Secondly, the brawl does not appear to feature any hysterical “wan” with mascara streaming down her face, slashing all the men around her with a hairbrush and screaming that she’s pregnant. And thirdly there isn’t anyone wearing a Celtic jersey roaring “CALM DOWN BIYS, WE’RE ALL IURRISSHHHH” visible.
“Sure, listen to the audio, you can’t even hear one bottle or pint glass being smashed,” said the spokesman, “are you sure this isn’t the local amateur drama group rehearsing for a Christmas play?”

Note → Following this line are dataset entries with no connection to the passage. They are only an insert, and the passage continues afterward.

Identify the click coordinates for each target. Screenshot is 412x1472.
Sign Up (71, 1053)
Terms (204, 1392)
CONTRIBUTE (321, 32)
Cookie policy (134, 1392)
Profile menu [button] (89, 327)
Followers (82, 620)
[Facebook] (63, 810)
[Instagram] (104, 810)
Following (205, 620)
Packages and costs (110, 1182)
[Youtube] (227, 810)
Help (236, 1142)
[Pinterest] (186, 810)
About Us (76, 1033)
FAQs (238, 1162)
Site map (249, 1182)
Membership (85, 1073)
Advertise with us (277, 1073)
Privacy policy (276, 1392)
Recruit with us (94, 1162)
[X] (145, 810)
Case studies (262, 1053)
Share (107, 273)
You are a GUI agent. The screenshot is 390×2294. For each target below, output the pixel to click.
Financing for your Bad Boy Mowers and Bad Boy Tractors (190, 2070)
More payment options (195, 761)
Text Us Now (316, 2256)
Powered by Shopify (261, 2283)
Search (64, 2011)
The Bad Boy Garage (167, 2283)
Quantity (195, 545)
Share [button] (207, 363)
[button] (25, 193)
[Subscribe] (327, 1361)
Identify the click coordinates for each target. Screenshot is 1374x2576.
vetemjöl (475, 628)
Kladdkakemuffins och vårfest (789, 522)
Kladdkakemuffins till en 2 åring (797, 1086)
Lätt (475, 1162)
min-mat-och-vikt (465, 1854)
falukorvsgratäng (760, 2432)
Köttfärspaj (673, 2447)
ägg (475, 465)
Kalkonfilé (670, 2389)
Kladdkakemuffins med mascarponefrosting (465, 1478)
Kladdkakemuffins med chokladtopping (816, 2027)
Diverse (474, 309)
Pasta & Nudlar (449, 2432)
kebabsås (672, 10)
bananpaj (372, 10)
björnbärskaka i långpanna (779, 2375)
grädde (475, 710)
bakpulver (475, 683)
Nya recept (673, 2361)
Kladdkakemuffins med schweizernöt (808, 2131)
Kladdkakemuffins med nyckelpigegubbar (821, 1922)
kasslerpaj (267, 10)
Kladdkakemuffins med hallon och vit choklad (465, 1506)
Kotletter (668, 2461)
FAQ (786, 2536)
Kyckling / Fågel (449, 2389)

City Hall will take over responsibility for the Glanmire area from County Hall as part of an agreed expansion of the city that has proved extremely divisive and required ministerial intervention on several occasions after city and councillors held illegal bare-knuckle fist fights in the city’s docklands to decide the final position of the city boundary.
Edgy Glanmire residents, who have resisted the merger and wish to remain in the county, have said they will refuse to get tattoos and throw all their rubbish into their front gardens when they become part of the city.
Many have also said they will refuse to allow their attics to become cannabis grow-houses if told to do so by City Hall. Four fifths of the city’s economy is said to be based on either hash or hashtags.